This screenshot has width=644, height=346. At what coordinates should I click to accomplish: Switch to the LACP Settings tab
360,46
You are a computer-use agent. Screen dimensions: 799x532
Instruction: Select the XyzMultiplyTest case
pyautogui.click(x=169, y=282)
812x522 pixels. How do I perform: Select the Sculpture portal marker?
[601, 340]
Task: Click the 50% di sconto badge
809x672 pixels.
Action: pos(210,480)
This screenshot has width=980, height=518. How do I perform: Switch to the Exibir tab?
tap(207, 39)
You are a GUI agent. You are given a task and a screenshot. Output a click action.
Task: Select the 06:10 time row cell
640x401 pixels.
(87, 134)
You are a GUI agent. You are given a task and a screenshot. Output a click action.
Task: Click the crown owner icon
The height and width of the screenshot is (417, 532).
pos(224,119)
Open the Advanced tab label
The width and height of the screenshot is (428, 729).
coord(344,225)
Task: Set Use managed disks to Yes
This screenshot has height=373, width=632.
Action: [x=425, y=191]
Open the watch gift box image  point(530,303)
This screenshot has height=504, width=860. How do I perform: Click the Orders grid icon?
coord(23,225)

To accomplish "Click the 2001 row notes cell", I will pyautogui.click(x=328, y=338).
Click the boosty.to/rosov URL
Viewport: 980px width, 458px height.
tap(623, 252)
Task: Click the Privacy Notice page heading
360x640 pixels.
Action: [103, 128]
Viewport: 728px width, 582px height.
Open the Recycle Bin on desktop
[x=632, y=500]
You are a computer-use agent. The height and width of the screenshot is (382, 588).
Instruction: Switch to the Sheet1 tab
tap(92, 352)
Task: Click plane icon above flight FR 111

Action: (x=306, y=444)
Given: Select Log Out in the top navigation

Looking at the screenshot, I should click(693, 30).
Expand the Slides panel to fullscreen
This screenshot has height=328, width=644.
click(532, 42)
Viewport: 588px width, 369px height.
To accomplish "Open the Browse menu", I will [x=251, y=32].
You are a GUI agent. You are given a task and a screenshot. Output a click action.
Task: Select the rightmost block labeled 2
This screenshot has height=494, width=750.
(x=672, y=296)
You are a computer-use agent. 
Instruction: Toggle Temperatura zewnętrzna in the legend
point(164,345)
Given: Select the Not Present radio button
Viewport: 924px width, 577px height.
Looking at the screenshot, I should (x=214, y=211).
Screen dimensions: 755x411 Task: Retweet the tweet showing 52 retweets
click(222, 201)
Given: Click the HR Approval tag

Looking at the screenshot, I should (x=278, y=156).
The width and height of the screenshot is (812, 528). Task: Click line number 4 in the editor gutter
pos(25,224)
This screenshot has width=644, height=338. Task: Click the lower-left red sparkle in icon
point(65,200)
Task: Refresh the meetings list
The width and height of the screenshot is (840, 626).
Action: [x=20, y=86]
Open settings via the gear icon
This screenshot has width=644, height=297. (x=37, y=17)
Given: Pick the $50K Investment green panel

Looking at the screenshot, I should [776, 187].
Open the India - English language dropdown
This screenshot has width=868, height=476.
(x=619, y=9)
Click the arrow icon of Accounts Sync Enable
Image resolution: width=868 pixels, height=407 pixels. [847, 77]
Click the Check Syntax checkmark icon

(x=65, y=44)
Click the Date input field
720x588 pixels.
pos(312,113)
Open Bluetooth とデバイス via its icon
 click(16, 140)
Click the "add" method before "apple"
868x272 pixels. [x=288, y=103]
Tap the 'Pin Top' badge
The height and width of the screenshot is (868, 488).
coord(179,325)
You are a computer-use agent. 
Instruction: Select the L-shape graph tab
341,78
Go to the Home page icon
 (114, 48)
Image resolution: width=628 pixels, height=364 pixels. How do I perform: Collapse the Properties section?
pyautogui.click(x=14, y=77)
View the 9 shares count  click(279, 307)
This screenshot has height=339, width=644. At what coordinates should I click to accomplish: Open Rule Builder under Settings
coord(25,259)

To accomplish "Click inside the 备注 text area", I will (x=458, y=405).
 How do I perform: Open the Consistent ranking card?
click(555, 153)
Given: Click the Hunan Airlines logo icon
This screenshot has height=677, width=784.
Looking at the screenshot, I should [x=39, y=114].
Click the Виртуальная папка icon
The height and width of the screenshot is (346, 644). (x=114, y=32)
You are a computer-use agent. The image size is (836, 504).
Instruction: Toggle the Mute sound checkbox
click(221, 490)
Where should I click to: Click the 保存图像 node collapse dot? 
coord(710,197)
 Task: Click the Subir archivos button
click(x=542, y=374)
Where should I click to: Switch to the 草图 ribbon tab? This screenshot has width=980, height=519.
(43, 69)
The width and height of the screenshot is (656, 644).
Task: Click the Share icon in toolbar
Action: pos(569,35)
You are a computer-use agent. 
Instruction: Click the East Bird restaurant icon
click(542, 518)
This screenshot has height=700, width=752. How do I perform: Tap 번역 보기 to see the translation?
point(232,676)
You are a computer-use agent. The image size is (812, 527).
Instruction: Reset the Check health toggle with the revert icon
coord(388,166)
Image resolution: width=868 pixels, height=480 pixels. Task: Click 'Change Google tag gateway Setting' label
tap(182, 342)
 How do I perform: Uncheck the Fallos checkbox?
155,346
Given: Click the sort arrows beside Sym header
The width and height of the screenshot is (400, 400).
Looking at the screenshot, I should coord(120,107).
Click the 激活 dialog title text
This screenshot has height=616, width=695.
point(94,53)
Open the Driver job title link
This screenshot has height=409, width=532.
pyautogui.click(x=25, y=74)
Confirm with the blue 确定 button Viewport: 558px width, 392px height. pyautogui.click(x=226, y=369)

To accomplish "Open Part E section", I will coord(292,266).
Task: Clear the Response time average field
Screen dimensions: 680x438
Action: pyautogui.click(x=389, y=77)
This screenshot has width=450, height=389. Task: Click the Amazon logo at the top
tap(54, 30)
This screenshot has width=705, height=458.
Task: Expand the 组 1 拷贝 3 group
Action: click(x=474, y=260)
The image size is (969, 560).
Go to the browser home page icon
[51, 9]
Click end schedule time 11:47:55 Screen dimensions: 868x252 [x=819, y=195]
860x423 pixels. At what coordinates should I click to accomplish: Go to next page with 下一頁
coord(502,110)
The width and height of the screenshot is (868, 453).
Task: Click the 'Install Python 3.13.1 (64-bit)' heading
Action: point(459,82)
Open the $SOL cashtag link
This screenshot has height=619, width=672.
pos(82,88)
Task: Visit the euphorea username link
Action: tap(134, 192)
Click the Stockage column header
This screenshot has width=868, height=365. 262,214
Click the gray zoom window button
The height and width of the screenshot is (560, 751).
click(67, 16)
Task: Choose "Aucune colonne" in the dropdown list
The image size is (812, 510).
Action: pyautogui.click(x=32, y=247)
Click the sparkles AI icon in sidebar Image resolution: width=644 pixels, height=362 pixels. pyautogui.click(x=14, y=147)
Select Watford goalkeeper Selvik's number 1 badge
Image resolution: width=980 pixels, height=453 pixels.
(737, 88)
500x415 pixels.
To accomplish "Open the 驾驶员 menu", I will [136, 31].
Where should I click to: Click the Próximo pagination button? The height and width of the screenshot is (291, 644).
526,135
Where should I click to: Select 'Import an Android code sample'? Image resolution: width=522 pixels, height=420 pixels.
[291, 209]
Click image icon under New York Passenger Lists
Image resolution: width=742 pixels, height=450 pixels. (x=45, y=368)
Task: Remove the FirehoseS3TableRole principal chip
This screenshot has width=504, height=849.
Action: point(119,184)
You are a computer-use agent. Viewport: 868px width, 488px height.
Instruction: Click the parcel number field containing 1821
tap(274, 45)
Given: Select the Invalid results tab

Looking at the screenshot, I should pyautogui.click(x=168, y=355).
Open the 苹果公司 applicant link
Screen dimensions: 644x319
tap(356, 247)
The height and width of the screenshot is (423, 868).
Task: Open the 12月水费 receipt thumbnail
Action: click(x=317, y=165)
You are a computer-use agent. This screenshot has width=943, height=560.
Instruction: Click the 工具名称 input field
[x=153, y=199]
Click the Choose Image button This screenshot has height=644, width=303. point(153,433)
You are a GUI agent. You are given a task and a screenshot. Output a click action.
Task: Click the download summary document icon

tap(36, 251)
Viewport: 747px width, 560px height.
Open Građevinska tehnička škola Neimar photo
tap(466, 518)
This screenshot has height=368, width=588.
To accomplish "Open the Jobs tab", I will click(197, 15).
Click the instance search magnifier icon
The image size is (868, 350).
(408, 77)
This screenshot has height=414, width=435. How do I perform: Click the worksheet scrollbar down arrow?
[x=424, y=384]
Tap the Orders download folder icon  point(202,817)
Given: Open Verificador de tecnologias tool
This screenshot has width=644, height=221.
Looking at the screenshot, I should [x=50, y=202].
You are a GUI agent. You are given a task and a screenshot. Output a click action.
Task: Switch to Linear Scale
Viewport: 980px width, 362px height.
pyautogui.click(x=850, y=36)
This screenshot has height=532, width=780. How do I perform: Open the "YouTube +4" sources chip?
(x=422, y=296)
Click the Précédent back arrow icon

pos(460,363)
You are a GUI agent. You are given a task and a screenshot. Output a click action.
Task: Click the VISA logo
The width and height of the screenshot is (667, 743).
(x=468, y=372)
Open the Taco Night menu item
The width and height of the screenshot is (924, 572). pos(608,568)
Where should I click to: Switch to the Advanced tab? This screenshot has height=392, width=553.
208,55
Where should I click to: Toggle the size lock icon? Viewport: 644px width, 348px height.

• • • •

Of the entries above, repeat exactly the lines between the line with "The width and height of the screenshot is (400, 400)." and the line with "Click end schedule", inclusive, and no others.

The width and height of the screenshot is (400, 400).
Looking at the screenshot, I should coord(120,107).
Click the 激活 dialog title text
This screenshot has height=616, width=695.
point(94,53)
Open the Driver job title link
This screenshot has height=409, width=532.
pyautogui.click(x=25, y=74)
Confirm with the blue 确定 button Viewport: 558px width, 392px height. pyautogui.click(x=226, y=369)

To accomplish "Open Part E section", I will coord(292,266).
Task: Clear the Response time average field
Screen dimensions: 680x438
Action: pyautogui.click(x=389, y=77)
This screenshot has width=450, height=389. Task: Click the Amazon logo at the top
tap(54, 30)
This screenshot has width=705, height=458.
Task: Expand the 组 1 拷贝 3 group
Action: click(x=474, y=260)
The image size is (969, 560).
Go to the browser home page icon
[51, 9]
Click end schedule time 11:47:55 Screen dimensions: 868x252 [x=819, y=195]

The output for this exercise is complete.